Data listing:
---

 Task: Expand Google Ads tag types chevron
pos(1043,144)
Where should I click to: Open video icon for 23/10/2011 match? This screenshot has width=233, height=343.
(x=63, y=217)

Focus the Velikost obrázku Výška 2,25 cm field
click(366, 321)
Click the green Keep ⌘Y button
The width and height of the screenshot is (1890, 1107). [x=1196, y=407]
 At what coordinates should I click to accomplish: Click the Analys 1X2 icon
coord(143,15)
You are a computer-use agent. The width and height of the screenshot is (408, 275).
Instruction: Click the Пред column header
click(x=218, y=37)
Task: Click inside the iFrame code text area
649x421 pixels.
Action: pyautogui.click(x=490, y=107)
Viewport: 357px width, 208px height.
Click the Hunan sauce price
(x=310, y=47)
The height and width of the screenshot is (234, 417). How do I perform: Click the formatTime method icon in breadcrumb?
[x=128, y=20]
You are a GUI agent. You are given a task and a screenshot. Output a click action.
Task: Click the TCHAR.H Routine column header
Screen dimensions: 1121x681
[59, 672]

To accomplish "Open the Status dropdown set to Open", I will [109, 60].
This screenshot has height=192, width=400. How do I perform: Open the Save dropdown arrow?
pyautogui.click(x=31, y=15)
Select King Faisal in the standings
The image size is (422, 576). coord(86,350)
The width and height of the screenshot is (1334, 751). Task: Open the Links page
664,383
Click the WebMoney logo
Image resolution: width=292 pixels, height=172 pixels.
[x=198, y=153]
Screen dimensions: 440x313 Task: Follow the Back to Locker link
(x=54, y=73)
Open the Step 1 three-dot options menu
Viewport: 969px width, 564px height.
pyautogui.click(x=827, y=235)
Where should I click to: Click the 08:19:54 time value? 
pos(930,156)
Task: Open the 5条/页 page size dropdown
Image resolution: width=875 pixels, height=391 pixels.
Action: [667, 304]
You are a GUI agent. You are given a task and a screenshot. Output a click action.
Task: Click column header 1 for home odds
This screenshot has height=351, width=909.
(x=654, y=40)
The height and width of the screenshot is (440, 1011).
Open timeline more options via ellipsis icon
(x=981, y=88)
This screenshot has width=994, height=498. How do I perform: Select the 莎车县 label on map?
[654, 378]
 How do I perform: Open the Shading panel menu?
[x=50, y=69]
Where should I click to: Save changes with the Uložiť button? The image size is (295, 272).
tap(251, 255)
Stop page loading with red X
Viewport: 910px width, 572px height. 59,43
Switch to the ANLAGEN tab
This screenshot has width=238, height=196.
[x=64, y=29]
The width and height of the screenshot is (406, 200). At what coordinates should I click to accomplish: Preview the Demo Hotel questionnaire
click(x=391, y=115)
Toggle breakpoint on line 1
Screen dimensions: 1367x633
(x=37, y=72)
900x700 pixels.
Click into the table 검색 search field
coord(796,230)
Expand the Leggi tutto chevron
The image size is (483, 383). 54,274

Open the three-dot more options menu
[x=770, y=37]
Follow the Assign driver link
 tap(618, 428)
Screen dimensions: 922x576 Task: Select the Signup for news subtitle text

---

● Objective:
Copy out verbatim the lines of the material from the line with "The height and width of the screenshot is (440, 1011)." up to and including the line with "The image size is (483, 383). 54,274".

● Result for this exercise:
The height and width of the screenshot is (440, 1011).
Open timeline more options via ellipsis icon
(x=981, y=88)
This screenshot has width=994, height=498. How do I perform: Select the 莎车县 label on map?
[654, 378]
 How do I perform: Open the Shading panel menu?
[x=50, y=69]
Where should I click to: Save changes with the Uložiť button? The image size is (295, 272).
tap(251, 255)
Stop page loading with red X
Viewport: 910px width, 572px height. 59,43
Switch to the ANLAGEN tab
This screenshot has width=238, height=196.
[x=64, y=29]
The width and height of the screenshot is (406, 200). At what coordinates should I click to accomplish: Preview the Demo Hotel questionnaire
click(x=391, y=115)
Toggle breakpoint on line 1
Screen dimensions: 1367x633
(x=37, y=72)
900x700 pixels.
Click into the table 검색 search field
coord(796,230)
Expand the Leggi tutto chevron
The image size is (483, 383). 54,274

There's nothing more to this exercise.